いつかこうなるだろうという予感もあったのだろう。
「お心遣いに感謝します。 それにしてもミスター・ボテッキア。 貴方が見ていたアサシン陣営が全滅した割には、随分と楽しそうですね?」
「ああ。 マスターを務めていた男の組長が、日本を堪能することを薦めてくださってな。 この荷は、その礼と餞別だ。」
ライネスは、その言葉を聞きながらも、僅かに探る様な視線を向ける。
「なるほど。 反社会的勢力の長でありながら懐が広い御仁とは。 ……もっとも、ミスター・ボテッキアも、この“新制度”からは早々に脱落してしまいましたが。」
彼女が踏み込んだのは、この新制度に対するミルコの考えだった。
「否定はせんが、私もこの”新制度”を全面的に肯定している訳ではない。 腑に落ちない点も多い。」
「ほう、“腑に落ちない”と言いますと?」
「初会議でもロード・エルメロイⅡ世が述べたことだが、この制度は斬新であると同時に、確かに多くのリスクを孕んでいる。 あまりにもロード・バリュエレータらしくない。」
ミルコは歴史の行く末を見届けることを楽しむ男だが、同じく民主主義を掲げ歴史を重んじるイノライ・バリュエレータ・アトロホルムが、これほど強引な策を取ったことに違和感を覚えていた。
「確かに……。 私も彼女を知る限りで考えてみるも、そこまで踏み切った理由は不思議に思っていました。」
「やはりそう思うか。 まあ、帰任したら様子を探ってみよう。 まだ反対派に回ると決めた訳ではないがな。」
そう告げるミルコの声音には、冷静さと探究心が混じっていた。
「承知しました。 お楽しみのところ、時間をいただき感謝します。 それでは──」
「姫君。 少し良いか?」
ライネスがその場を後にしようとすると、ミルコが彼女を引き留める。
「話に付き合ってくれた礼だ。 そこの芋羊羹は中々味わい深い。 一つご馳走しよう。 茶請けにも合うだろう。」
「……ミスター・ボテッキア、感謝いたします。」
こうしてライネスは、単品の芋羊羹と手土産用の包みを抱え、浅之区を後にした。
それから更に時が流れ──
要区の一角に佇む高級ホテル。
そのロビーに併設されたカフェスペースで、バーサーカー陣営の監督たる魔術師、シリル・ファラムスが、ゆったりとランチを楽しんでいた。

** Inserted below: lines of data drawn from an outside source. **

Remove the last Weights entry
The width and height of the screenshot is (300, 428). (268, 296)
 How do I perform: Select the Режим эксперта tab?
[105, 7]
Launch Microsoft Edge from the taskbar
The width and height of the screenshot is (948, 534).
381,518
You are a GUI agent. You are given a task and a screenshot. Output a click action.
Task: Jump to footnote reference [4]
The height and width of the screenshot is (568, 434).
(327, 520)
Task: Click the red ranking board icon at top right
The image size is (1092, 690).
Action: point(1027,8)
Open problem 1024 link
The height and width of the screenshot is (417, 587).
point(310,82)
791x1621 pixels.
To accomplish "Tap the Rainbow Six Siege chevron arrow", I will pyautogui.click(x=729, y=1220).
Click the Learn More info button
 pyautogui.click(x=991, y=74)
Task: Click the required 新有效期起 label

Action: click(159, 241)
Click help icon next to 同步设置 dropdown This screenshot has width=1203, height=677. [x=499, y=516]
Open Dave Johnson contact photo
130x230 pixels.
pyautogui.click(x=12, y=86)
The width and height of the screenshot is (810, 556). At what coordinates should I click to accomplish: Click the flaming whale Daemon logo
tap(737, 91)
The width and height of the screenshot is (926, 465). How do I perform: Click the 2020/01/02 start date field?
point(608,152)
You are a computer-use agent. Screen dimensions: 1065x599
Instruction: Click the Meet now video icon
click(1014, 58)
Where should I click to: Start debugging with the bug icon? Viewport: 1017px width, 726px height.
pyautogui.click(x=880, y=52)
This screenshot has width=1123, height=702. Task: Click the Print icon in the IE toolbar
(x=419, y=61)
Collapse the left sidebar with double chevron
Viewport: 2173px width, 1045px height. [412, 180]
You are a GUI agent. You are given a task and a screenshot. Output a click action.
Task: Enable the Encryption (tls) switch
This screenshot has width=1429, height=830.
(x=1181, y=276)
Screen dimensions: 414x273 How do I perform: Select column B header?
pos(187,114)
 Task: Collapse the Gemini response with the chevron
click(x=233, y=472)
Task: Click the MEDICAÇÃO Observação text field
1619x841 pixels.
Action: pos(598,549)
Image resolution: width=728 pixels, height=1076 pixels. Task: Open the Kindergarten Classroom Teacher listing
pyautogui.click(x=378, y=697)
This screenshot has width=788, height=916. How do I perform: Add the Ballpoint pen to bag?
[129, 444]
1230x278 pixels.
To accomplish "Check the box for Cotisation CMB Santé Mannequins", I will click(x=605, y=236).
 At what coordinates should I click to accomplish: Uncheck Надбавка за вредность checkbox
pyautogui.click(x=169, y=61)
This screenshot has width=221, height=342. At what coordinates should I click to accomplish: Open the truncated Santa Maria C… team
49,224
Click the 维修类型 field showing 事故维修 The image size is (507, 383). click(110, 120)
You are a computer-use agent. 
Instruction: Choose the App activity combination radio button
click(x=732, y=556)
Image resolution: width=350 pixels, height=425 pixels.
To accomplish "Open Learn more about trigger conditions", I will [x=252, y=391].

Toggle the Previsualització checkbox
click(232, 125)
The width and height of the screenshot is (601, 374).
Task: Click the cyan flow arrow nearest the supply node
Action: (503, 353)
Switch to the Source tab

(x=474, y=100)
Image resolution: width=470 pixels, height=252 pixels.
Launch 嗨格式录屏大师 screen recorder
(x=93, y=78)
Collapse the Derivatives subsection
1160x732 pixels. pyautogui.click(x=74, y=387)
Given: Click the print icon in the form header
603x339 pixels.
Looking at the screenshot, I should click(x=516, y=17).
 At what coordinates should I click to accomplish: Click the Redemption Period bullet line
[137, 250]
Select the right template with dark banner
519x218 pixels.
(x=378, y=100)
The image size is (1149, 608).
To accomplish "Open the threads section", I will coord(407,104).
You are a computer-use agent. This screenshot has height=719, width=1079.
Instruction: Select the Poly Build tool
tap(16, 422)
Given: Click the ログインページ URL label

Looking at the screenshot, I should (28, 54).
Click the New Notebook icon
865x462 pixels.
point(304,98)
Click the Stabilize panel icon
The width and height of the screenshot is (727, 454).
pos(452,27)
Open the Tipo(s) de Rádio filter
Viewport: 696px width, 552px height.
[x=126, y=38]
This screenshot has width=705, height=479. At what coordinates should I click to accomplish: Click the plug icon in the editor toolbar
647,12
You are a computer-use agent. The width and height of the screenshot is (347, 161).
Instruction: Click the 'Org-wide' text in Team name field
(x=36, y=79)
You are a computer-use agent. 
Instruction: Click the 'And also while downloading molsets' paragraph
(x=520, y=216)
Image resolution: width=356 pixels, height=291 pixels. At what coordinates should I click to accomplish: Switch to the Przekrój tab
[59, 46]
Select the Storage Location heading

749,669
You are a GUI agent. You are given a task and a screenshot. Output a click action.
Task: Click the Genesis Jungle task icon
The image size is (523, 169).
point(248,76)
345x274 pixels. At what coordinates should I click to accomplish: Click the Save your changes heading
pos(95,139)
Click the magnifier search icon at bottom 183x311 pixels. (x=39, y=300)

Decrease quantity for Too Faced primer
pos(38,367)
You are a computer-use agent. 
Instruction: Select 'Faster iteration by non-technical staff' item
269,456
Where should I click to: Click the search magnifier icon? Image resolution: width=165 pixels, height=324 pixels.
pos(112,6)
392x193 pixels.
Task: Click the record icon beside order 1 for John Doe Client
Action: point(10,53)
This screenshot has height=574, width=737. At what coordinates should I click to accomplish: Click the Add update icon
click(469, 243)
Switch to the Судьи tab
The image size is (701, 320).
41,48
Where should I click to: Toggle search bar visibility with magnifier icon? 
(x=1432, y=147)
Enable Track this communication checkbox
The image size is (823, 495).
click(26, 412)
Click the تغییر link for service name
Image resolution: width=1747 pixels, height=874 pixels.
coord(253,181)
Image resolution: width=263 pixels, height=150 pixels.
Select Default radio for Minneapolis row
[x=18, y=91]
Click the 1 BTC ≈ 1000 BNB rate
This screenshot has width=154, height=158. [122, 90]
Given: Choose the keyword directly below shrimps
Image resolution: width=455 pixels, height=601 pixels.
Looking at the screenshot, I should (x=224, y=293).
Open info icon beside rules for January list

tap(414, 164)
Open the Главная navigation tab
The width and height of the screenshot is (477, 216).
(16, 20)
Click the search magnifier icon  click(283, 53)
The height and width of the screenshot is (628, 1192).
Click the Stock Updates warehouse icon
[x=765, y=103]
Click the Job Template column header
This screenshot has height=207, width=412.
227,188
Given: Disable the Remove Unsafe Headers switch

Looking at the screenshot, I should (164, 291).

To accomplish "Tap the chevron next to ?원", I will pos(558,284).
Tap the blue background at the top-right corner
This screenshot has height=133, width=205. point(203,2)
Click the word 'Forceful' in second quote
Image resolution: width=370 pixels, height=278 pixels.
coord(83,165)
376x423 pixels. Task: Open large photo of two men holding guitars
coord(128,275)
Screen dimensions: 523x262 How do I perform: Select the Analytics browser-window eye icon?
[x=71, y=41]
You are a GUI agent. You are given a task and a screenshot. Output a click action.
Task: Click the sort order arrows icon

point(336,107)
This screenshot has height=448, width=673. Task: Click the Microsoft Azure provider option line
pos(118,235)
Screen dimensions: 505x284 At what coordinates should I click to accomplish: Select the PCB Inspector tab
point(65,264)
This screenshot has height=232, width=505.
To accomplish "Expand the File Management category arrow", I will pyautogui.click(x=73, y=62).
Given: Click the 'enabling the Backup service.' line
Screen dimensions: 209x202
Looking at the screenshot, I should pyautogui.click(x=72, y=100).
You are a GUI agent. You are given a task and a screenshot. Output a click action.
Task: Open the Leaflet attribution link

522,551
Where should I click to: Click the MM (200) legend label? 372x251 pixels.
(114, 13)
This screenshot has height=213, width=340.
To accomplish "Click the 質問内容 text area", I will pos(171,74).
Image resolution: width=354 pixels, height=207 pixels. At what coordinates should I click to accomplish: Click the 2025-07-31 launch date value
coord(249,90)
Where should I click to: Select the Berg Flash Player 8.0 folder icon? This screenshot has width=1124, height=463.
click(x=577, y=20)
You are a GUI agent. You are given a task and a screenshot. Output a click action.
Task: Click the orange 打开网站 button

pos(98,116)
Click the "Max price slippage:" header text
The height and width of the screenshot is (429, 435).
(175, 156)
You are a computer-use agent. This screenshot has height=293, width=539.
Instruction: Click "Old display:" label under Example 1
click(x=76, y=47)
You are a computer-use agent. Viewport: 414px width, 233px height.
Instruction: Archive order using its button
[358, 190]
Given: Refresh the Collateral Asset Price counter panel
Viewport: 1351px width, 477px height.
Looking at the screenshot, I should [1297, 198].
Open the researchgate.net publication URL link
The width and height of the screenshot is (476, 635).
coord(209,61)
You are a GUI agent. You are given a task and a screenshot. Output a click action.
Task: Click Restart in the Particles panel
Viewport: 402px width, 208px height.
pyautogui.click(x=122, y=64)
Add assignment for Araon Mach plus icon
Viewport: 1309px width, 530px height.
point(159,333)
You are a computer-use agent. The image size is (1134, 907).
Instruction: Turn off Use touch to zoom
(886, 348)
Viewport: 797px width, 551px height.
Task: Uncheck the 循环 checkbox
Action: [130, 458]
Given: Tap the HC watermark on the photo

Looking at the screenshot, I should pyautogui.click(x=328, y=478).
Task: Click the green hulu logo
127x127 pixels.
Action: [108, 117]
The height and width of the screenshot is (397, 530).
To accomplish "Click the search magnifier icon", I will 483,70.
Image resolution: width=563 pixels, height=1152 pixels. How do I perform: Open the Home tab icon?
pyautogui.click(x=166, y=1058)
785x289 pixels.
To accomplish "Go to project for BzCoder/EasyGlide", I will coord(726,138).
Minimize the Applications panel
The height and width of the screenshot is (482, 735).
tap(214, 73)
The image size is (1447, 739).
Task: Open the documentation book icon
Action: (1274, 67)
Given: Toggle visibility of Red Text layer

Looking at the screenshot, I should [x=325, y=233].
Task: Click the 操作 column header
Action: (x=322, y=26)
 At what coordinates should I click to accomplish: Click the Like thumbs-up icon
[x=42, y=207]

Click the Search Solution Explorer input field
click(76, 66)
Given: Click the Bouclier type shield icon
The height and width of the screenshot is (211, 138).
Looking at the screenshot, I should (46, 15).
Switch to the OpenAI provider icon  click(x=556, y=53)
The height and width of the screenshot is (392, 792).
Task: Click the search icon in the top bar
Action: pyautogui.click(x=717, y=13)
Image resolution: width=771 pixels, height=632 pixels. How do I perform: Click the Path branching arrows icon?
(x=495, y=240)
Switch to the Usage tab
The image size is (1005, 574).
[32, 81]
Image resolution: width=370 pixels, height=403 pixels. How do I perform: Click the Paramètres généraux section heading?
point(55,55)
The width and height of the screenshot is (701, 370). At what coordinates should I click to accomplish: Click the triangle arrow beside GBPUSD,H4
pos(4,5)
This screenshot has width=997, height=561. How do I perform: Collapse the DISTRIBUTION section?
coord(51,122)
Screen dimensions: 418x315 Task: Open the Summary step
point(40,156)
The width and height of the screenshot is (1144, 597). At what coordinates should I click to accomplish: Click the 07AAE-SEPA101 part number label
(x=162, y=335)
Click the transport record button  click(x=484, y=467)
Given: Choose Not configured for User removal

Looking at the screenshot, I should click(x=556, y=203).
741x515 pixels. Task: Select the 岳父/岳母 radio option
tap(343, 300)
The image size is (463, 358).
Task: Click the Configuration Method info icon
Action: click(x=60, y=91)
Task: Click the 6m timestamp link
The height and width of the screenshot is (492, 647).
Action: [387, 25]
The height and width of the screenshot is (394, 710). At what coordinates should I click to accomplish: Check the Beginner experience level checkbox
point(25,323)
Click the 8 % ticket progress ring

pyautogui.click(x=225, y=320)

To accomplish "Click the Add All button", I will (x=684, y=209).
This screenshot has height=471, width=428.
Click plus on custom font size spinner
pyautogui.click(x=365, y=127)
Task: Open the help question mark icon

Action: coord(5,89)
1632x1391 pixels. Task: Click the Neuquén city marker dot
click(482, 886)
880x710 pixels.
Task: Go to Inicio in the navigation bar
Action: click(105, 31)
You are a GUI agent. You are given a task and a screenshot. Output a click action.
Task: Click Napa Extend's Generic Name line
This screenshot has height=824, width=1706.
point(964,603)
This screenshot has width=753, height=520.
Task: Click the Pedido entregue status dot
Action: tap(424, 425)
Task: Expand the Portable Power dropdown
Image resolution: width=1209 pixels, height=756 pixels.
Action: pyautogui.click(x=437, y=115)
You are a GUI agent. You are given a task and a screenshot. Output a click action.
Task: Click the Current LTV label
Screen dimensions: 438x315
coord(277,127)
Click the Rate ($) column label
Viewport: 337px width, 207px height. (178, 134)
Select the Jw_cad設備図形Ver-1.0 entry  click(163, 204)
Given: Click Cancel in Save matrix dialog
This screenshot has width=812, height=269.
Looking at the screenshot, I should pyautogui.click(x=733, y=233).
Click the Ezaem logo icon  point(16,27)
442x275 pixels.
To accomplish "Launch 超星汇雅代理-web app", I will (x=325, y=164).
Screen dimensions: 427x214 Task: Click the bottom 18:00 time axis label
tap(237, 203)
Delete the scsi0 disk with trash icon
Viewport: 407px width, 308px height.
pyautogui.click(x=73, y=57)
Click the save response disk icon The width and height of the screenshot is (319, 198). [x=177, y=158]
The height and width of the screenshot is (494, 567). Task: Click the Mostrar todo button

磨かれたガラス窓越しに見えるのは、昼下がりの都市の喧騒と、差し込む陽光の揺らめき。
スープを口に運びながら独り含み笑いを浮かべ、シリルが窓の風景を見ていると──
「……おやおや、これは面妖な。」
そう含み笑いを見せ呟く彼の目線の先には、不敵な笑みを浮かべたライネスが立っていた。
何を思ったのか、シリルも同じく不敵な笑みを返し、軽く手を招く。
やがて二人は、窓際の小さなテーブル越しに向かい合った。
「ご機嫌よう、ファラムス殿。 随分と上機嫌じゃないか。」
「ふふふ……エルメロイの姫君こそ。 まさか、ロード・エルメロイⅡ世の差し金で来たのですか?」
言葉の端々に駆け引きの香りが漂う。
不穏な空気と、年齢の近さ故の遠慮のなさが、妙な親密さすら感じさせた。
「いやいや、私は只の散歩の途中で君の姿を偶然見かけただけさ。 それに、聖杯戦争には手出しするつもりもないよ。」
彼女の言うことは、強ち嘘でもない。
だが実際には、ロード・エルメロイⅡ世とメルヴィンとの画面通話を、彼女はちゃっかり盗み聞きしており、その過程でシリルの居所も大凡察していたのだ。
「そうですかぁ。 ならば……何故こうして、態々私と話をしたがるのでしょう?」
シリルの問いかけには、薄い笑みと僅か猜疑が混じっている。
それに対しライネスは、いつもの人を食った様な笑顔を崩さぬまま、軽く肩を竦めた。
「まぁ、知的好奇心──ってところかな。 兄上以外の魔術師達が、この“新制度”で何を考えているのか、ちょっと興味があってね。 先程も、偶然会ったミスター・ボテッキアから色々聞かせて貰ったところだよ。」
「ほぉ……流石はエルメロイの血筋。 好奇心の化身ですね。 しかし、それを知ったところで、貴女に何の得があるのです? 本当にロード・エルメロイⅡ世とは無関係だと?」
「まさか。 何度も言うが、私は兄上の活動には基本的にノータッチ。 言うなれば、只の傍観者さ。」
只の傍観者、これも強ち嘘でもない。
実際にも、彼女はロード・エルメロイⅡ世が慌ただしくしているのを楽しんでいた節もあった。
「……ふふ。 信じ難いですが、まぁ良いでしょう。 ただし、深くは語りませんので、そのつもりで。」
「おぉ、それで充分だ。 “新制度”について何も知らずに否定するのは、私としては性に合わない。 だから頼むよ、先生。」
──こうしてライネスは、シリルから僅かながらも情報を引き出すことに成功した。
嘘と真実を巧みに織り交ぜて場を作るそのやり口は、シリルにも劣らぬ腹芸である。
だが当然、相手の警戒は完全には解けていない。
二人の駆け引きの様な会話は、外の喧噪とは無縁の、落ち着き払ったカフェの空気の中で静かに続いていった。
尚、この会話は二人だけのものではなかった。
シリルの私物に仕込まれた盗聴器が拾った音声を、メルヴィンの宿泊先にある受信機が捕らえていたのである。
「……おっ、この声はライネス嬢じゃないか。 相変わらず君も、中々に良い性格をしているねぇ。」
やがてメルヴィンの口元が歪み、愉快そうに耳を傾けた。